C'est un tout, un être à respecter avec ses particularités, une véritable essence de vie et pas seulement - par exemple - un moyen d'obtenir, par différents procédés d'extraction physiques, des molécules aromatiques actives.
Ainsi, aucune molécule aromatique synthétique, aussi bien formulée qu'elle soit, ne pourra reproduire à la perfection une molécule naturelle extraite d'une plante vivante, à qui la réalité sensible et la force de vie ont donné une complexité non reproductible artificiellement.
Au même titre qu'un animal empaillé ne peut plus être considéré comme l'animal dans sa totalité, puisqu'il est privé de l'essence de sa vie, de ses instincts et de ses réactions, bref: de ce qui fait lui un être à part et unique, une plante ne peut être réduite à une simple odeur, une simple enveloppe ou une simple couleur. Elle est un tout vivant, complexe, qu'il faut prendre en compte dans sa totalité pour arriver à en saisir sa nature spécifique, ses particularités, ses propriétés médicinales.

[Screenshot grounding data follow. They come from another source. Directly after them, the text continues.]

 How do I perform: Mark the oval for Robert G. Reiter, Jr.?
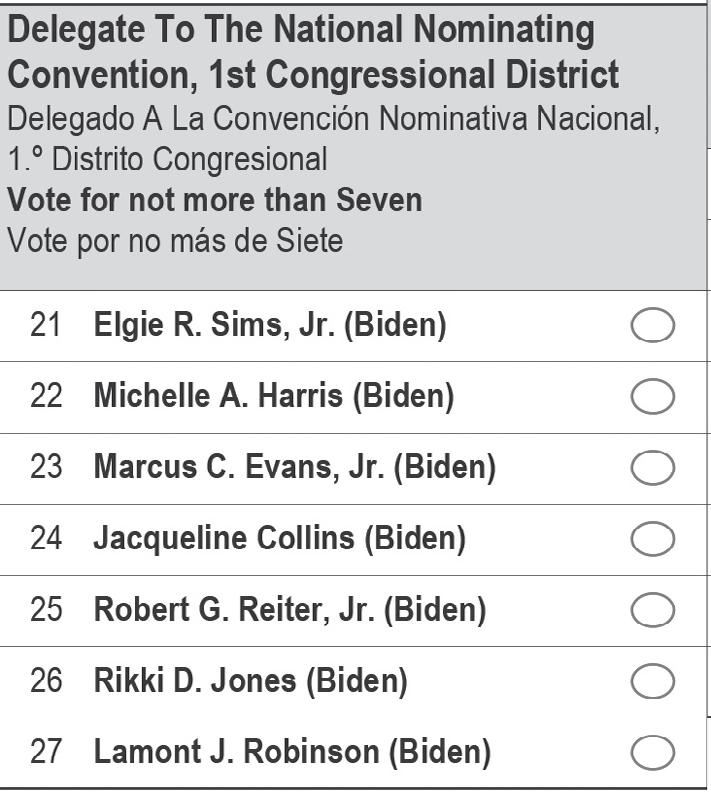point(653,610)
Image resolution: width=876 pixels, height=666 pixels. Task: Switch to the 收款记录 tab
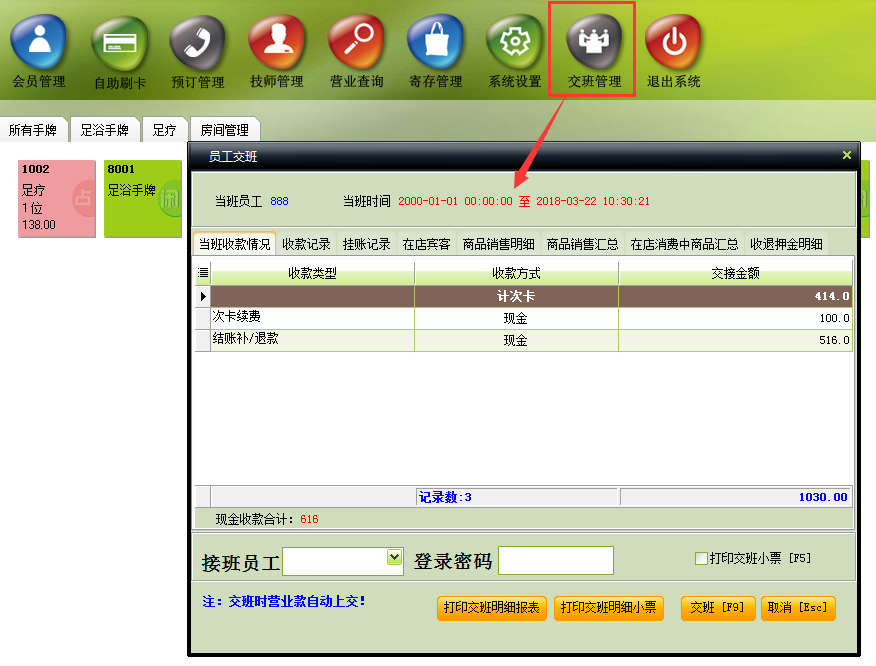[306, 244]
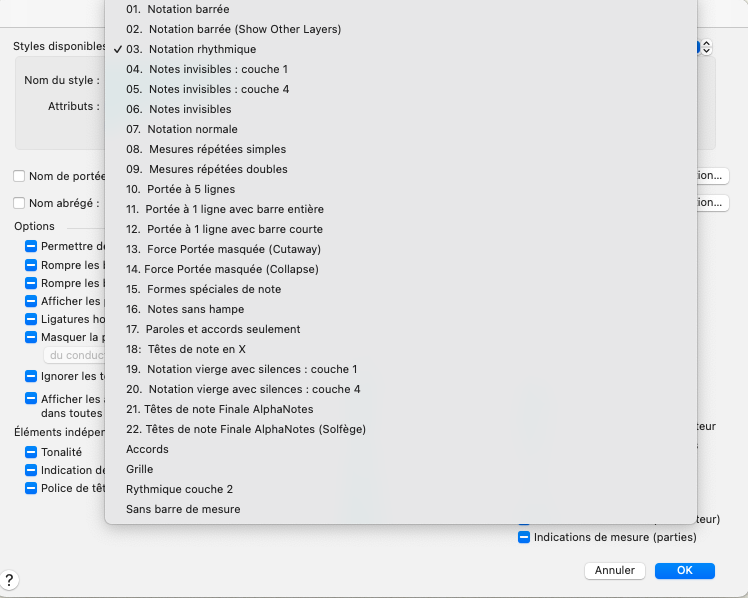Confirm with the OK button
The height and width of the screenshot is (598, 748).
(684, 570)
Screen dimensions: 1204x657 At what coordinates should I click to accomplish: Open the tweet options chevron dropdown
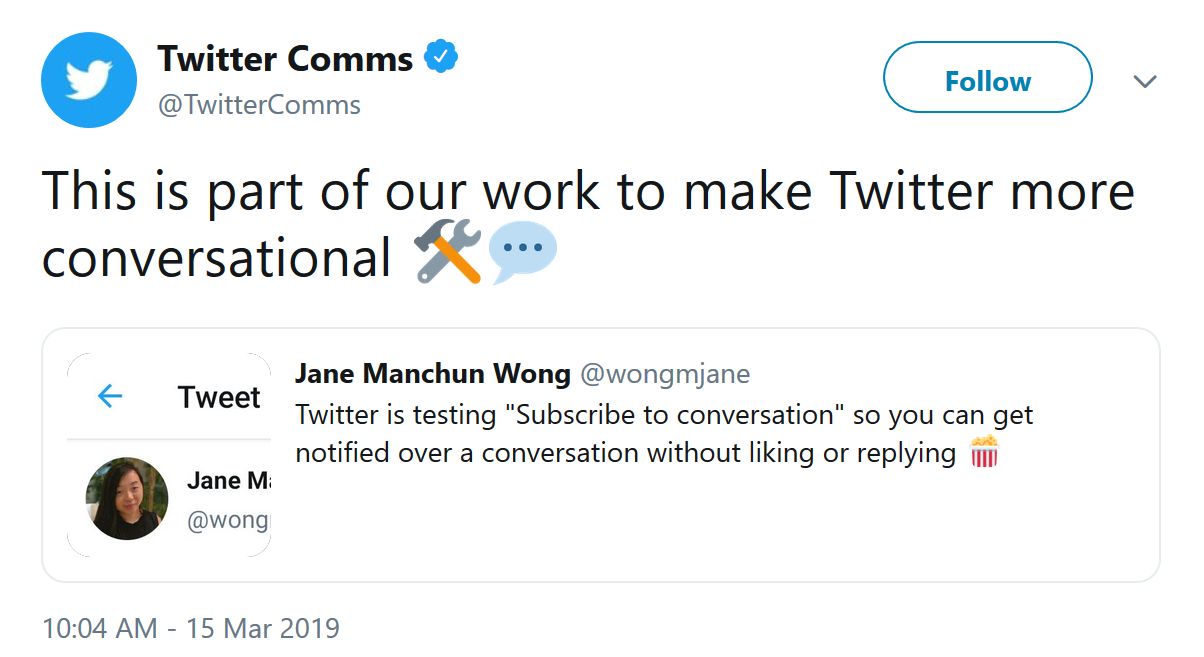click(1144, 81)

Par extension et pour essayer de projeter ce type de pensée à notre vie quotidienne, je pourrai mettre en exergue le stress ambiant et omniprésent dans notre société actuelle, notamment dans le monde du travail.
La société nous assimile bien trop fréquemment, et depuis trop longtemps, à des machines dont la seule santé physique retranscrit la capacité à être productif ou non dans son travail.
Or, et les évènements récents l'ont bien démontré, l'homme - au sens large du terme - doit être considéré dans sa globalité, comme un être vivant avec sa propre sensibilité émotionnelle et son ressenti psychologique, pas seulement comme un collaborateur compétent et dynamique.
Négliger la totalité de l'individu, considérer un aspect spécifique au détriment d'une approche humaine plus sensible, peut nous faire évoluer dans un monde matérialiste dépourvu d'émotions. La satisfaction personnelle de réussite professionnelle est bien vite effacée par un manque de reconnaissance globale de notre personnalité en tant qu'être humain. Et peut s'en suivre les dépressions et autres malaises de vie qui font, malheureusement, parfois les titres des journaux de faits divers.
La médecine actuelle, médecine du travail incluse, semble aujourd'hui prendre en compte, de plus en plus, le ressenti psychologique et la sensibilité des patients, et plus seulement ses analyses médicales physiques.
Nous dirigeons-nous vers une éthique appliquée à l'approche médicale?
Alors, peut-être verrons-nous aussi un jour une approche éthique similaire, appliquée à une science encore bien réductionnniste, et par trop mécaniste.